In 1877, the brothers Ludvig, Robert and Alfred Nobel make plans for the new oil company, Branobel. All new knowledge of oil management is in the USA and the brothers send the Swedish engineer, Alfred Törnqvist, to Oil City in Virginia to learn about refining, storing and distributing oil.
At the beginning of 1877, the brothers Ludvig and Robert Nobel presented a plan to their brother Alfred, in which they describe in detail how the entire system for refinery, transport by boat and train, storage and sales of oil was to be organised.
Ludvig wrote a long letter to Alfred when he was on his way to Baku in the autumn of 1876. Ludvig needed to devise a communication line to transport the oil from Baku on a large scale. His calculations had proved to be better than he thought: ”The venture is not difficult to carry out, but the profit it could provide is tremendous”.
In Baku, Ludvig and Robert had been working on getting the factory ready. They had put down 300,000 roubles themselves and the Finnish Mayor-General, C A Standertskjöld, had contributed 150,000 roubles. This provided basic capital of 450,000 roubles for oil-production.
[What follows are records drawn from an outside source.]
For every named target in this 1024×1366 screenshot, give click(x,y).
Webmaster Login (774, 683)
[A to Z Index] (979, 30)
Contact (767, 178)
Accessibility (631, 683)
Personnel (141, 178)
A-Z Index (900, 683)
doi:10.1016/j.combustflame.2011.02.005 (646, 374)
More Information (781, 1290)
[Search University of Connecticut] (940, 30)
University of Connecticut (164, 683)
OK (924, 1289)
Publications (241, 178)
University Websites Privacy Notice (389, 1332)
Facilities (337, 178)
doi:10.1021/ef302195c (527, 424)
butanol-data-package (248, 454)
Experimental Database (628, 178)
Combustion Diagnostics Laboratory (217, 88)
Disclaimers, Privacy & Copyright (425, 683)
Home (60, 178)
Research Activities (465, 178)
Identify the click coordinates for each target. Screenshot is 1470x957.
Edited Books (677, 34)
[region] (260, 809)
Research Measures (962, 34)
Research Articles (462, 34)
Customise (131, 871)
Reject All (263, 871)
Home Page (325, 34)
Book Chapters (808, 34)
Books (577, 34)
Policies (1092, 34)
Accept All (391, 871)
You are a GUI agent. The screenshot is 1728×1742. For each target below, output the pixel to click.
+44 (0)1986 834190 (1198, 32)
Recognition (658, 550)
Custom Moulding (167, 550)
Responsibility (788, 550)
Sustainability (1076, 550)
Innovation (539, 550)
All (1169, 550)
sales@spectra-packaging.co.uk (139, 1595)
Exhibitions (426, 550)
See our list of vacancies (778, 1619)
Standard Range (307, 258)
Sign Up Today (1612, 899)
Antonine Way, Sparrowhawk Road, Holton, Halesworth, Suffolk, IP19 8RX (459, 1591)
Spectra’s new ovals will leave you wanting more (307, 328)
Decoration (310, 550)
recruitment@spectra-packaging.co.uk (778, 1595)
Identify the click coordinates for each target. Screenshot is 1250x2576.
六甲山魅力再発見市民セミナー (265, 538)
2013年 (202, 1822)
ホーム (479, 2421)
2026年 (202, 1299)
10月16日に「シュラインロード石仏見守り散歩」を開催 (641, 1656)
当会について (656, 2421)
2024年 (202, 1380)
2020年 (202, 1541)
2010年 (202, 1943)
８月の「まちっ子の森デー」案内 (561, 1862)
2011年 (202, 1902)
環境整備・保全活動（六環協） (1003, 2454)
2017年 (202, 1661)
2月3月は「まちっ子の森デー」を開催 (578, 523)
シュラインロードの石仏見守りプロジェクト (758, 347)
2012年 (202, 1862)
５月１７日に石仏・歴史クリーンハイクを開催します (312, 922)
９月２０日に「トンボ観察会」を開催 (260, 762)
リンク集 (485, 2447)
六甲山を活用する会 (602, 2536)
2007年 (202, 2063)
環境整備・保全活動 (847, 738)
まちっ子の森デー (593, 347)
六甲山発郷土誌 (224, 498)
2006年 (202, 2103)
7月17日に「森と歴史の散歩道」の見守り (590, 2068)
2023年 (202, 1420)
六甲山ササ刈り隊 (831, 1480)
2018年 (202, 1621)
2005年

In addition, 2 million roubles was required for pipelines and large iron cisterns.
Ludvig wrote to Alfred to say that they could definitely and without any exaggeration expect an annual profit of at least 50 percent for several years in a row. ”I am happy to be able to tell you this, since this will make you happy for Robert’s sake, who has had a great number of difficulties fighting down there in what is hardly a pleasant hole — if we can call Baku that.”
Alfred was urged to obtain ”information about the oil cisterns, construction of pipelines and their use in Pennsylvania and the Oil Region, which are not available in ’Petrolia’ as you stated” through his contacts in America.
Ludvig needed answers to questions about the transport and storage of oils, which the Americans had carried out with great success, ”before I go ahead with the venture on a large scale”. The questions referred to designs and materials for the manufacture of warehouses, railway transport in cisterns, pumps and pipelines.
The solution came in the form of the young Swedish engineer, Alfred Törnqvist, who had been in the USA in 1876 to help with setting up the Swedish unit at the World Fair in Philadelphia. On his way home, he met Robert Nobel in Paris, who was on a visit to his brother, Alfred, at the time. Both brothers took a liking to the gifted young Törnqvist and employed him. Törnqvist was to learn everything about the distillation of petroleum! Through Alfred, he was given the opportunity to study a refinery in Marseilles. The idea was that they would build a plant in Baku for continuous refinement, something no one had done previously. But Marseilles did not provide anything new – the innovations were in Oil City in Virginia, USA.
So Törnqvist was sent back across the Atlantic with oil samples from Baku. The oil in Baku had different properties to that in Oil City where Törnqvist had a chemist analyse the oil samples. Ludvig was delighted when the analysis provided information on what refining process they should use and what chemicals should be added.
Törnqvist concluded his studies with a visit to the American patent office and the Library of Congress in Washington as well as oil producers and distributors on the east coast. He took every imaginable kind of literature about petroleum home with him. In Paris, he again met Alfred and the specialist in chemical processing techniques, Alarik Liedbeck. It is likely that the three reached a solution in principle for the continuous process, because, in September 1879, Törnqvist was given the task of immediately travelling to Baku to begin the manufacture of an experimental model on a small scale. He was to subsequently direct the reconstruction of the factory.